Category : Uncategorized

As our monies, ideas, emotions flow through the digital infrastructure, our money (Money is the top trending item in India nowadays – black, white, banked, un-banked, cash, digital and so on) is essentially data. Britons found out an equation no less profound that E= mc*c that time is money. Today, time is not only money but data is money.

Money is needed by all as a medium of exchange because unlike a tree we cannot stand in a place and do all biological activities, including reproduction. It was once sea-shell,then metal diced, then paper printed and now a pattern of bits.

Money has no intrinsic value but our collective belief and trust on it. Civilization’s march has seen changes in the intrinsic aspect of money but the faith that money is backed by collective faith has remained unchanged.
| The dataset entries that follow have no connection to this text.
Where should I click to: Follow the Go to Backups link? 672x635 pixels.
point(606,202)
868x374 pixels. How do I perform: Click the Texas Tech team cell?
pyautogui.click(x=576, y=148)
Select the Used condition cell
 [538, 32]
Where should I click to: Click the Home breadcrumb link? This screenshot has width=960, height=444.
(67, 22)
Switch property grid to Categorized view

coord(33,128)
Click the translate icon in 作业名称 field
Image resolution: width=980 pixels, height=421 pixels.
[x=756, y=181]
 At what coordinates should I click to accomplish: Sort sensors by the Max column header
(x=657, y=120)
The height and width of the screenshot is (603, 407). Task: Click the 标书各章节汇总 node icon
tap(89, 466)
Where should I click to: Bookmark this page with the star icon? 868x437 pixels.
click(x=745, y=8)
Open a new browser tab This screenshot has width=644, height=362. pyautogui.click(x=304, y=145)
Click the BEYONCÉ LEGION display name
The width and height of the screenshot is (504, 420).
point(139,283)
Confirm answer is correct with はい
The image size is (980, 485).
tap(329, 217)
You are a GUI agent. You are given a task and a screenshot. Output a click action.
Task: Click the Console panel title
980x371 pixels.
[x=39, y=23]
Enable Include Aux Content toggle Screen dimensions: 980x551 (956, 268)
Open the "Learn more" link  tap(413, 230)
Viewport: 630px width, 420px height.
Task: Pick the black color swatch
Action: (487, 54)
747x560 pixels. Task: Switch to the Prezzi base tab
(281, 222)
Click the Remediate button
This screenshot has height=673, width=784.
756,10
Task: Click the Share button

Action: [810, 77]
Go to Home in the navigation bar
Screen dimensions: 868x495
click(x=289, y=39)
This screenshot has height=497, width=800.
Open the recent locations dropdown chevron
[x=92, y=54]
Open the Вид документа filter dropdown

Photo Legend : Infoconglobal Chairman Mr. Sushobhan Mukherjee felicitating the musicians of Surma Dohar

The rich and poor alike need money. The rich fear that their money may be stolen, confiscated, de-monetized or they may not be able to possess ( legally or illegally) the money in the future. The poor fear the same with the added irritation that rich have more money than what they have. This tension appears to be eternal as Nature Herself seems to be aiding it.

Since money is changing its material carrier from metal, paper to bits and codes in binary, the question rich and poor both ask is : how secure is my money in its storage and in its flow ?

In Wild West movies, we used to see ambushing a train carrying currency or gold. The “outlaws” were heroes in a sense that they absorbed the rich-poor tension and had a Robin Hood aura. Since rich are always lesser in number than poor, democracy must channelize this real, deep-rooted, intense and ever-present feeling to its own advantage, i.e. to have the greatest number of faithfuls. We are finding a Wild West type of heroes emerging in our times when money’s storage and flow are both in the form of codes and information strings.

This new species is called Hackers. One speaker in Infocon told that a brilliant young man in Banglore while being interviewed told that he was interested to become a hacker, work for few years and retire with millions. He is is not wrong in his judgement. If a train full of billion dollars worth of money moves in a dangerous terrain and a mercenary says that at 10% commission, he guarantees safety, the business makes perfect sense and the “owner” of the train will happily oblige.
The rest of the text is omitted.